> _What you will do_
Please repeat the rows below word for word.
>> Begin Entries provided
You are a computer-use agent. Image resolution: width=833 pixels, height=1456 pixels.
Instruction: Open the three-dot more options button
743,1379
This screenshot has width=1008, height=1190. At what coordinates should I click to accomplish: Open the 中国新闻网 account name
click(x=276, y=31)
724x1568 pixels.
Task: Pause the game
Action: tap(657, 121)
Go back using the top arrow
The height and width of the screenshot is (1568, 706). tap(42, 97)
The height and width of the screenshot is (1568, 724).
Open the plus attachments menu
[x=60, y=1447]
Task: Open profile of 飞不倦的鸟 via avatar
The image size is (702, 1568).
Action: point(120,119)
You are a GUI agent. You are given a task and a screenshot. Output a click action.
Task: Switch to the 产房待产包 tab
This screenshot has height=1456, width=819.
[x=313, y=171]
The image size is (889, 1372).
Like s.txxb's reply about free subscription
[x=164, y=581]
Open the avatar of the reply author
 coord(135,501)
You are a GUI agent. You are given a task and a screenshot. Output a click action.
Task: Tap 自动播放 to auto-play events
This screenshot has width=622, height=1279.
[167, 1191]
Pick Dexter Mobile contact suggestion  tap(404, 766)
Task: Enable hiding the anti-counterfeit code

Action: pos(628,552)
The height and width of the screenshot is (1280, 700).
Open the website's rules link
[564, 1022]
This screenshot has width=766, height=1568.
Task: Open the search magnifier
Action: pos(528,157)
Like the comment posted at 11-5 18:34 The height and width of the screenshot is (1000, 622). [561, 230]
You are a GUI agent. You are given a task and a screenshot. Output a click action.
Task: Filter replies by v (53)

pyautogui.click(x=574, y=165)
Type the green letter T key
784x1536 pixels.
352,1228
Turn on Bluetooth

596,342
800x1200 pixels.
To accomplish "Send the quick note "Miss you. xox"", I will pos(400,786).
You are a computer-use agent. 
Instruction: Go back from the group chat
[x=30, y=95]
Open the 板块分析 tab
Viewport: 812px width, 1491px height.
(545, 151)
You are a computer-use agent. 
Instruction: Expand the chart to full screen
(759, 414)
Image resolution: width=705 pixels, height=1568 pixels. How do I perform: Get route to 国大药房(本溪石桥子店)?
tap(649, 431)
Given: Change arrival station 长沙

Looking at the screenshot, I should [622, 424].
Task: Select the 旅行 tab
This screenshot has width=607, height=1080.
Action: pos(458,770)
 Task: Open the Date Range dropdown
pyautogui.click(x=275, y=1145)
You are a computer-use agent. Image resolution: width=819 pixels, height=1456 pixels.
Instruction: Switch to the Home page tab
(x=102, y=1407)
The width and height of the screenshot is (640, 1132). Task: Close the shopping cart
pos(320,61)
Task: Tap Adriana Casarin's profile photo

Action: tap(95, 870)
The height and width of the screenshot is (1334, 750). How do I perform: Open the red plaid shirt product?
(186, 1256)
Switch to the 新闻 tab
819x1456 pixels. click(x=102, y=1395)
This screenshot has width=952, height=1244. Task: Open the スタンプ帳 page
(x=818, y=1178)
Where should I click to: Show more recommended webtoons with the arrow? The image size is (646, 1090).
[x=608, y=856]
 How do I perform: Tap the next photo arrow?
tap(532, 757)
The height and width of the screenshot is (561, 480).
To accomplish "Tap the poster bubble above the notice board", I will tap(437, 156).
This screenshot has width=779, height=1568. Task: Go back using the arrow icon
>> End Entries provided
> _Task solution_
You are a computer-use agent. Image resolution: width=833 pixels, height=1456 pixels.
Instruction: Open the three-dot more options button
743,1379
This screenshot has width=1008, height=1190. At what coordinates should I click to accomplish: Open the 中国新闻网 account name
click(x=276, y=31)
724x1568 pixels.
Task: Pause the game
Action: tap(657, 121)
Go back using the top arrow
The height and width of the screenshot is (1568, 706). tap(42, 97)
The height and width of the screenshot is (1568, 724).
Open the plus attachments menu
[x=60, y=1447]
Task: Open profile of 飞不倦的鸟 via avatar
The image size is (702, 1568).
Action: point(120,119)
You are a GUI agent. You are given a task and a screenshot. Output a click action.
Task: Switch to the 产房待产包 tab
This screenshot has height=1456, width=819.
[x=313, y=171]
The image size is (889, 1372).
Like s.txxb's reply about free subscription
[x=164, y=581]
Open the avatar of the reply author
 coord(135,501)
You are a GUI agent. You are given a task and a screenshot. Output a click action.
Task: Tap 自动播放 to auto-play events
This screenshot has width=622, height=1279.
[167, 1191]
Pick Dexter Mobile contact suggestion  tap(404, 766)
Task: Enable hiding the anti-counterfeit code

Action: pos(628,552)
The height and width of the screenshot is (1280, 700).
Open the website's rules link
[564, 1022]
This screenshot has width=766, height=1568.
Task: Open the search magnifier
Action: pos(528,157)
Like the comment posted at 11-5 18:34 The height and width of the screenshot is (1000, 622). [561, 230]
You are a GUI agent. You are given a task and a screenshot. Output a click action.
Task: Filter replies by v (53)

pyautogui.click(x=574, y=165)
Type the green letter T key
784x1536 pixels.
352,1228
Turn on Bluetooth

596,342
800x1200 pixels.
To accomplish "Send the quick note "Miss you. xox"", I will pos(400,786).
You are a computer-use agent. 
Instruction: Go back from the group chat
[x=30, y=95]
Open the 板块分析 tab
Viewport: 812px width, 1491px height.
(545, 151)
You are a computer-use agent. 
Instruction: Expand the chart to full screen
(759, 414)
Image resolution: width=705 pixels, height=1568 pixels. How do I perform: Get route to 国大药房(本溪石桥子店)?
tap(649, 431)
Given: Change arrival station 长沙

Looking at the screenshot, I should [622, 424].
Task: Select the 旅行 tab
This screenshot has width=607, height=1080.
Action: pos(458,770)
 Task: Open the Date Range dropdown
pyautogui.click(x=275, y=1145)
You are a computer-use agent. Image resolution: width=819 pixels, height=1456 pixels.
Instruction: Switch to the Home page tab
(x=102, y=1407)
The width and height of the screenshot is (640, 1132). Task: Close the shopping cart
pos(320,61)
Task: Tap Adriana Casarin's profile photo

Action: tap(95, 870)
The height and width of the screenshot is (1334, 750). How do I perform: Open the red plaid shirt product?
(186, 1256)
Switch to the 新闻 tab
819x1456 pixels. click(x=102, y=1395)
This screenshot has width=952, height=1244. Task: Open the スタンプ帳 page
(x=818, y=1178)
Where should I click to: Show more recommended webtoons with the arrow? The image size is (646, 1090).
[x=608, y=856]
 How do I perform: Tap the next photo arrow?
tap(532, 757)
The height and width of the screenshot is (561, 480).
To accomplish "Tap the poster bubble above the notice board", I will tap(437, 156).
This screenshot has width=779, height=1568. Task: Go back using the arrow icon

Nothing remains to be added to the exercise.